« J’ai vu tout ça se construire, les efforts consentis par mes parents, le peu de vacances qu’ils ont pris pour permettre à leurs 3 fils d’avoir leur propre parcours. L’idée que tout ça continue d’exister génère chez moi une satisfaction. », explique Dominique, l’ainé de la fratrie, engagé dans la transmission de la structure.
Changement d’époque, changement de modèle
C’est le décès de leur frère qui décide Dominique à rejoindre le benjamin Jean-Marc sur la ferme des parents. « On s’est installés en août 1999, en conventionnel sur 40ha ». Les années qui suivent sont compliquées économiquement pour la ferme. « Le modèle de développement du temps de nos parents, c’était Rungis: on produisait pour satisfaire une demande de masse. Il a trouvé ses limites à partir des années 80 pour les pommes et autour des années 2000 pour les poires et les fruits rouges, avec l’ouverture du marché à la concurrence espagnole, portugaise, belge et des Pays-Bas pour les poires. Le marché s’est tassé. On n’arrivait plus à dégager la marge. »

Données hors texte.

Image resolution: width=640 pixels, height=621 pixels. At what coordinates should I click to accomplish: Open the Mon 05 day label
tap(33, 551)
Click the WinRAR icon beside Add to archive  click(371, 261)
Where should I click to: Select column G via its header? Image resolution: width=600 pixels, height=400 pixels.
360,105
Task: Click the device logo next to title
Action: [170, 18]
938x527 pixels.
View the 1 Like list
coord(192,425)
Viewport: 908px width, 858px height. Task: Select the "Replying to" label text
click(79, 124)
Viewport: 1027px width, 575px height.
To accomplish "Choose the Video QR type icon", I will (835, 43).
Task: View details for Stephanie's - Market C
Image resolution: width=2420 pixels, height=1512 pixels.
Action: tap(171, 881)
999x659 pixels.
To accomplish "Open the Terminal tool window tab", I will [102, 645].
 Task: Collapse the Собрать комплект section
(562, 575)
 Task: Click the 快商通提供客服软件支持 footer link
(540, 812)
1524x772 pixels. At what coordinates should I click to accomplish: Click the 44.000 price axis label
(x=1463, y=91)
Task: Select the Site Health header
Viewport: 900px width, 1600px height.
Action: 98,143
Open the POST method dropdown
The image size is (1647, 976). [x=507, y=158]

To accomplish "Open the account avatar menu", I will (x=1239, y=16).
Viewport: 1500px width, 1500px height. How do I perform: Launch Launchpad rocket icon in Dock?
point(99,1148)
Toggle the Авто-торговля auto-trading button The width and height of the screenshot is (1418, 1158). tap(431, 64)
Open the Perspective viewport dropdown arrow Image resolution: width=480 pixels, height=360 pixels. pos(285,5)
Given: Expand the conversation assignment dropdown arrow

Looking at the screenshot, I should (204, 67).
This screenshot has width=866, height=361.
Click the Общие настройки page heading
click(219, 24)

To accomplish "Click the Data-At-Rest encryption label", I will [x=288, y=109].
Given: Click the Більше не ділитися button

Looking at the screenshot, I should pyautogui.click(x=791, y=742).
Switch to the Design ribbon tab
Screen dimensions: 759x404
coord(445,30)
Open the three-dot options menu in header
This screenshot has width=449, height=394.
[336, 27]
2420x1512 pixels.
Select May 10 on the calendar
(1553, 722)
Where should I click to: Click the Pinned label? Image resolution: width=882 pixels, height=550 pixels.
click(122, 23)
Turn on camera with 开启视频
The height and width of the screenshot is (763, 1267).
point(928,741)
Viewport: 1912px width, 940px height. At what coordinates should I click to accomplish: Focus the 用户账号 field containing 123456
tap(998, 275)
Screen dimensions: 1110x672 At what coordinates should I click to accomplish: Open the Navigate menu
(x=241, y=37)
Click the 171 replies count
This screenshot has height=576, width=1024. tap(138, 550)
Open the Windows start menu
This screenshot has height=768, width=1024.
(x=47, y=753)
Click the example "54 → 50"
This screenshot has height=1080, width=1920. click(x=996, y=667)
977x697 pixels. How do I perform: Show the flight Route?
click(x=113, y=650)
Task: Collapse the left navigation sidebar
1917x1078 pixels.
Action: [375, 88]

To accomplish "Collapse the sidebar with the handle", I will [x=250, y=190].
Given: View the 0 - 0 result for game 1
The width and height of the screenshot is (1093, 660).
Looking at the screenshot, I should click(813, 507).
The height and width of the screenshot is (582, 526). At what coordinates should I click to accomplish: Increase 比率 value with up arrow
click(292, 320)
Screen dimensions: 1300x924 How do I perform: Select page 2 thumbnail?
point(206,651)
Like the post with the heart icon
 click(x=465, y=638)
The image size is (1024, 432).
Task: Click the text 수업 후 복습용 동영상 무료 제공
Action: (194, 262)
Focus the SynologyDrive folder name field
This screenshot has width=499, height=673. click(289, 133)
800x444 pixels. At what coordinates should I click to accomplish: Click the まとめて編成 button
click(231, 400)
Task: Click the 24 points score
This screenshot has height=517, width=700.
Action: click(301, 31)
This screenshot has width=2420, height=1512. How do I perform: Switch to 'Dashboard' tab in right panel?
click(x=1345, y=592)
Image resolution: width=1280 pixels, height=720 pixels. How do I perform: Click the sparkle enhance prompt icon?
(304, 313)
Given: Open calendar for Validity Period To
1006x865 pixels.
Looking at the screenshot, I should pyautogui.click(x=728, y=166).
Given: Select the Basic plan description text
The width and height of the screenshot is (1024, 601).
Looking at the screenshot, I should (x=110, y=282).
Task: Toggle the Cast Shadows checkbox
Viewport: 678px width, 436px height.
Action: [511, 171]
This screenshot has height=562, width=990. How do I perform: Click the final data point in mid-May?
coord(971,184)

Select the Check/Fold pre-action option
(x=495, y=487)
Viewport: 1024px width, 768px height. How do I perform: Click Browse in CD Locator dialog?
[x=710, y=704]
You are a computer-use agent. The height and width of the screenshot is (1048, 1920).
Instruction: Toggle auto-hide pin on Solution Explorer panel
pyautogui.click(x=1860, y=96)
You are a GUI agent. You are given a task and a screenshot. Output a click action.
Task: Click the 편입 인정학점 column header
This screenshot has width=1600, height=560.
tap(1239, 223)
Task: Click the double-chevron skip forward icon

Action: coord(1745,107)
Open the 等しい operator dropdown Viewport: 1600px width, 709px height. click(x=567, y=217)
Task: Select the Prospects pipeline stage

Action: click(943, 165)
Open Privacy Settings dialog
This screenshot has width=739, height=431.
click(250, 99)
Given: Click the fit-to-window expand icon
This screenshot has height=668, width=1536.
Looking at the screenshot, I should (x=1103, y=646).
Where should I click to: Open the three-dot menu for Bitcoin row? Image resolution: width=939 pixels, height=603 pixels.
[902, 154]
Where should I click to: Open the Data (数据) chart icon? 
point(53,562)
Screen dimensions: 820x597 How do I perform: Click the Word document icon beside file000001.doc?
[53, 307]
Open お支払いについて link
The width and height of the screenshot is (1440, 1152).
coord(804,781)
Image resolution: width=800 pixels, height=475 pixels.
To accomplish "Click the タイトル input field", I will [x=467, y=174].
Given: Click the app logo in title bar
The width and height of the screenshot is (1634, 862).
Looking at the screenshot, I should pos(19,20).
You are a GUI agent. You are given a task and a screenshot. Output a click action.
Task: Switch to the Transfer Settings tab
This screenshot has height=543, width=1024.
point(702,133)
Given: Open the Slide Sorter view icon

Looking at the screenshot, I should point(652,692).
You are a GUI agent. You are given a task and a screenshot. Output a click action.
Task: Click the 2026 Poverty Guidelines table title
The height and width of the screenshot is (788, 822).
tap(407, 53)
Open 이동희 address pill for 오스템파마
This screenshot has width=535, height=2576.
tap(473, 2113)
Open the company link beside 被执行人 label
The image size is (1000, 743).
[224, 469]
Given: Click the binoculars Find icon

Dominique, le gestionnaire, diversifie les débouchés : les grandes surfaces pour les pommes et Rungis pour les fruits rouges. « On amenait 300 colis de framboises par jour à Rungis. Pour optimiser la livraison, on a développé une tournée de fruits rouges vers des restaurants, pâtissiers, traiteurs haut de gamme... » En 2004, les deux frères créent un point de vente à la ferme pour valoriser les productions et développent l’achat-revente. En 2006, ils réduisent la surface à 22ha.
Passage en Bio
Une AMAP s’approche, mais ne les retiendra pas, parce qu’ils ne sont pas en bio. « Pour s’engager en bio, il faut une structure en bonne santé économique. Les risques seront plus facilement assumés. On était plutôt en mauvaise santé. » L’achat-revente permet à la boutique de dégager des marges qui profitent à la ferme. En 3 ans, la structure est à flot. Le dernier frein est technique. « Pour le conseiller qui nous accompagnait le risque tavelure n’était pas gérable en bio.» Des rencontres organisées par le GAB IdF en 2009 chez des arboriculteurs bio français, leur prouvent le contraire : « on a pu voir que des variétés comme la Royal Gala sensibles à la tavelure étaient tout à fait gérables en bio. » Ils engagent la conversion des fruits à pépins et à noyaux (prunes, poires, pommes et kiwis), et généralisent aux fruits rouges en 2011. « S’être engagé en bio, nous a ouvert des portes. On a signé avec l’AMAP revenue vers nous, on a été contactés par d’autres AMAP et on a utilisé le site AMAP Ile de France pour en trouver d’autres et rationaliser les livraisons. Aujourd’hui on est à 76 partenariats AMAP, ça constitue l’assise économique de la structure. » Le couple AMAP-AB est vertueux. « Depuis 2015, on a vécu 7 campagnes avec des événements climatiques impactant la production, dont deux sécheresses. Les partenariats en AMAP nous ont permis de franchir ces écueils sans trop de mal. » Ils s’appuient aussi sur la stabilité de la production de fruits rouges.
Bientôt la quille !
Dominique compte les campagnes : 4 jusqu’à sa retraite en 2026 ! « La prise de conscience date de fin 2021, je ressentais la fatigue plus que d’habitude. On a contacté le GAB IdF et Terre de Liens. Comme on ne vend pas la structure, Terre de Liens s’est mis de côté. On se dirige vers une transmission en fermage : nos parents perçoivent un loyer sur les logements, les hangars et les terres, un revenu complémentaire dont ils ont besoin.» Des journées de formations organisées par le GAB IdF et Terre de Liens, il a retenu une chose : la transmission est une co-construction, un compromis où chacun doit trouver sa place et des garanties. Aujourd’hui, ils ont 5 candidats potentiels, qui s’engagent moralement à rester en bio et à conserver les partenariats AMAP. Pendant tout cet échange avec Dominique, mené entre les parcelles, Jean-Marc s’affaire sur le tracteur dont il cherche la fuite. Avec 8 ans d’écart, la retraite n’est pas son sujet. Il se projette à la ferme jusqu’à sa retraite et n’exclut pas le salariat. « C’est bien que ce soit moi qui m’arrête en premier., conclut Dominique, La gestion s’assimile en une ou deux campagnes. Mais pour le terrain, les itinéraires techniques, il faut bien 10 ans pour être autonome.»